*** Opening of SUPPLIED ENTRIES ***
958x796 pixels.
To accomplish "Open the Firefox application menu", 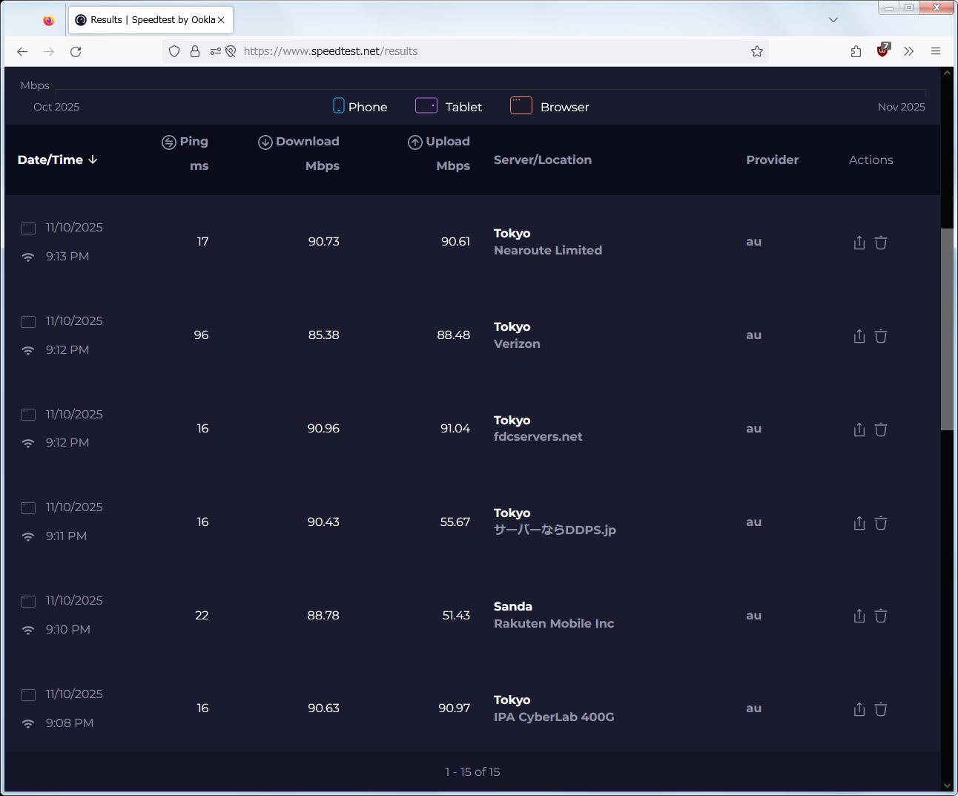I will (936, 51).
*** Close of SUPPLIED ENTRIES ***
*** Opening of SUPPLIED ENTRIES ***
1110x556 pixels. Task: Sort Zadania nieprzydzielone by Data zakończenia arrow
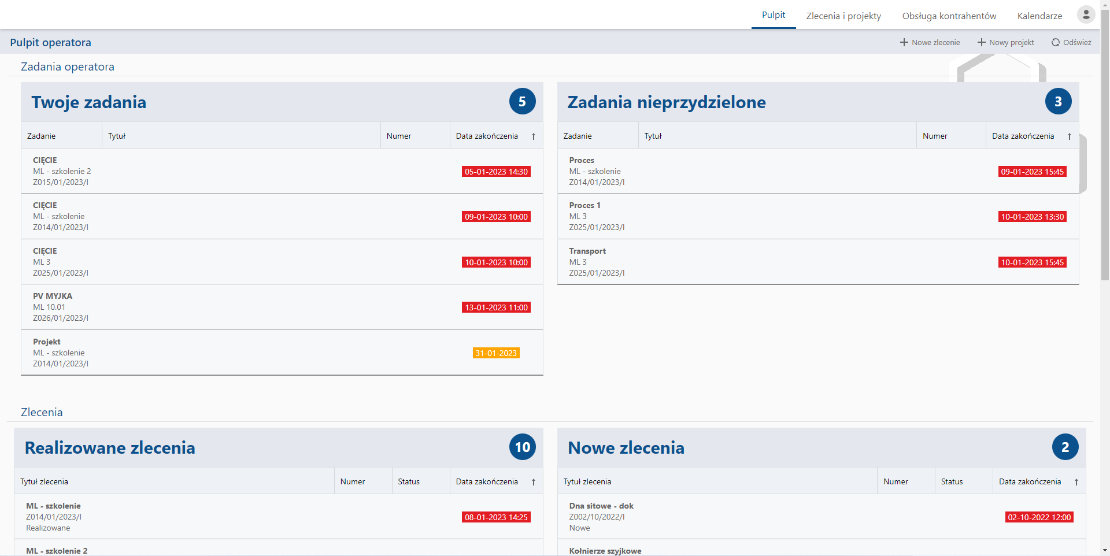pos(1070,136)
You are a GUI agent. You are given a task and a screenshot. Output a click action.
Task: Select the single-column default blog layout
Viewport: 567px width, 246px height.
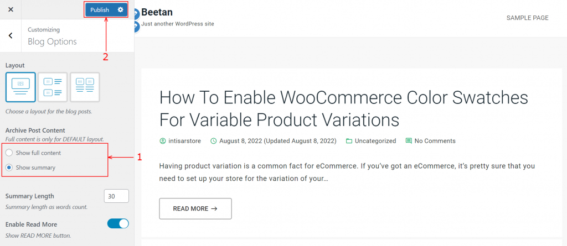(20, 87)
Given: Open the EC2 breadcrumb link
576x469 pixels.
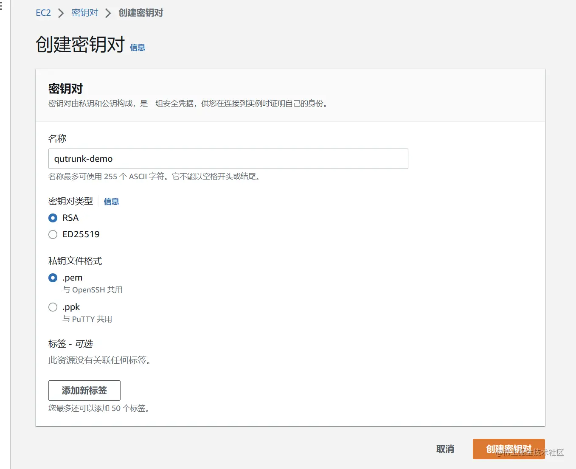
*** Close of SUPPLIED ENTRIES ***
◆ WORK TO COMPLETE
In the entries above, which lines run from the one with "You are a GUI" up to and including the one with "576x469 pixels."? Write them out exactly, without the pictures.

◆ RESULT FOR THIS EXERCISE
You are a GUI agent. You are given a task and a screenshot. Output a click action.
Task: Select the single-column default blog layout
Viewport: 567px width, 246px height.
(20, 87)
Given: Open the EC2 breadcrumb link
576x469 pixels.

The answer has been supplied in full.